2. Modélisation de la fable

Nous allons maintenant essayer de généraliser notre exemple en le présentant de manière graphique.

Nous allons tout d’abord prendre l’hypothèse de deux fonctions d’aversion de risque croissantes pour deux agents et admettre que l’équivalent certain (EC) est un substitut à l’utilité (ce qui est acceptable ex ante).

On a donc :

Graphique 18 : Intérêt pour l’échange de risque en fonction de la préférence pour le risque
Graphique 18 : Intérêt pour l’échange de risque en fonction de la préférence pour le risque

Dans notre schéma, plus la pente de la courbe est aplatie et plus l’agent est risquophobe. À la diagonale, l’EC est égal à l’espérance, l’agent est indifférent au risque.

Dans notre construction, l’agent A est moins risquophobe que l’agent B.

À la droite X (qui pourrait être un projet d’investissement), il existe une différence (d) entre l’EC de A et celui de B. Les deux agents ont intérêt à échanger le risque et pourront se partager (d).

Ainsi pour peu que deux agents aient des fonctions de risque différentes, ils auraient intérêt à échanger le risque.

Prenons maintenant une hypothèse de deux fonctions identiques pour les deux agents. Ont-ils néanmoins intérêt à faire une transaction ?

On a :

Graphique 19 : Échange entre deux agents ayant la même préférence pour le risque
Graphique 19 : Échange entre deux agents ayant la même préférence pour le risque

Supposons que les agents décident de s’associer dans le projet moitié-moitié, c’est-à-dire qu’ils partagent le risque et la rentabilité à égalité. La droite B est l’investissement projeté, la droite A est l’investissement qui serait fait par chacun s’ils faisaient une association. Au point I, nous avons l’EC d’un agent s’il faisait seul l’investissement. L’intersection de la droite A (médiatrice du segment OB) avec la fonction d’aversion au risque représente l’EC de chacun des agents après association, soit P. Le point S est l’image de P sur la droite B par la transformation : OP égale à PS. S est l’EC cumulé des deux agents.

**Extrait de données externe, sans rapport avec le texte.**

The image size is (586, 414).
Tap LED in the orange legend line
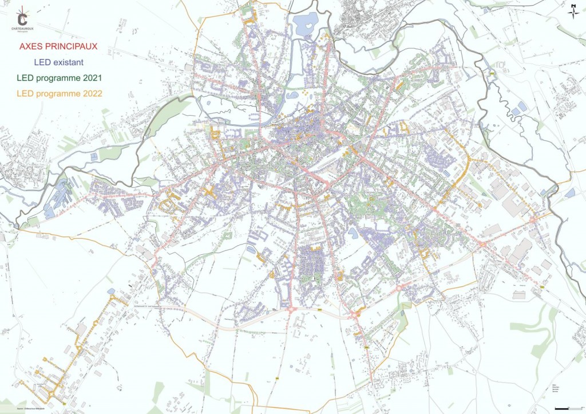point(25,93)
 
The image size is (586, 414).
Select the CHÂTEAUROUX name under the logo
point(23,28)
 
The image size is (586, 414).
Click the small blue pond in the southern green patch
point(251,250)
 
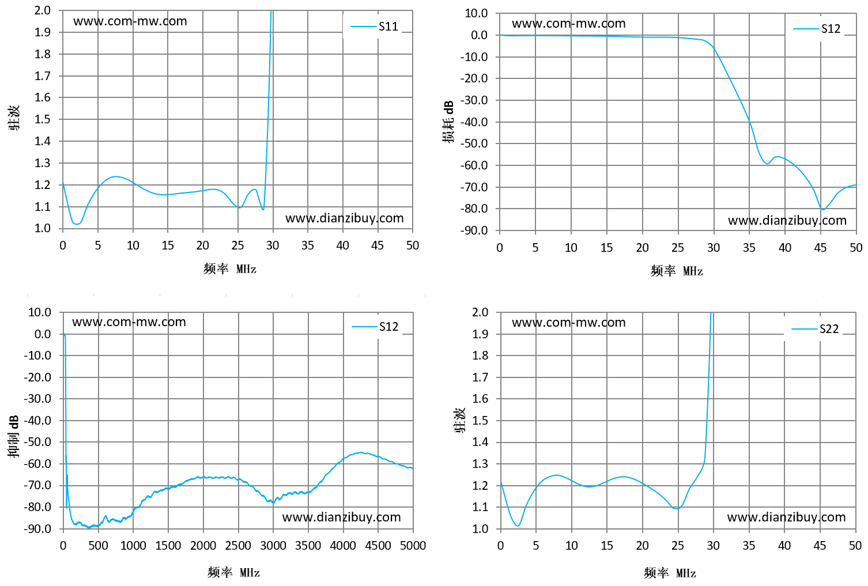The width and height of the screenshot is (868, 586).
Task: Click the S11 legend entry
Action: click(x=374, y=27)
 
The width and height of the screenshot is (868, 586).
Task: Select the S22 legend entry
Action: click(x=815, y=329)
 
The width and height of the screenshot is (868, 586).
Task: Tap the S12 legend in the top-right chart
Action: click(x=817, y=29)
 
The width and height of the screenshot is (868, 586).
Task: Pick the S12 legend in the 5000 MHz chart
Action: click(x=375, y=327)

Le partage de risque a donc généré une augmentation d’utilité égale à (d).

Notons que dans nos deux exemples nous n’avons même pas pris en compte ce que Knight appelle la consolidation : c’est-à-dire le fait pour un preneur de risque de l’étaler sur un grand nombre de cas – technique typique de l’assurance. Les risques objectif et subjectif n’ont pas changé pour les agents.

Nous avons donc comme première conclusion que l’échange de risque au sens large, c’est-à-dire incluant échange et partage, produit dans tous les cas (pour peu que cela soit possible et que les coûts de transaction soient raisonnables) une amélioration de l’utilité des agents. Le risque joue en quelque sorte le rôle d’une réserve pour repousser plus loin la barrière de l’optimum de Pareto.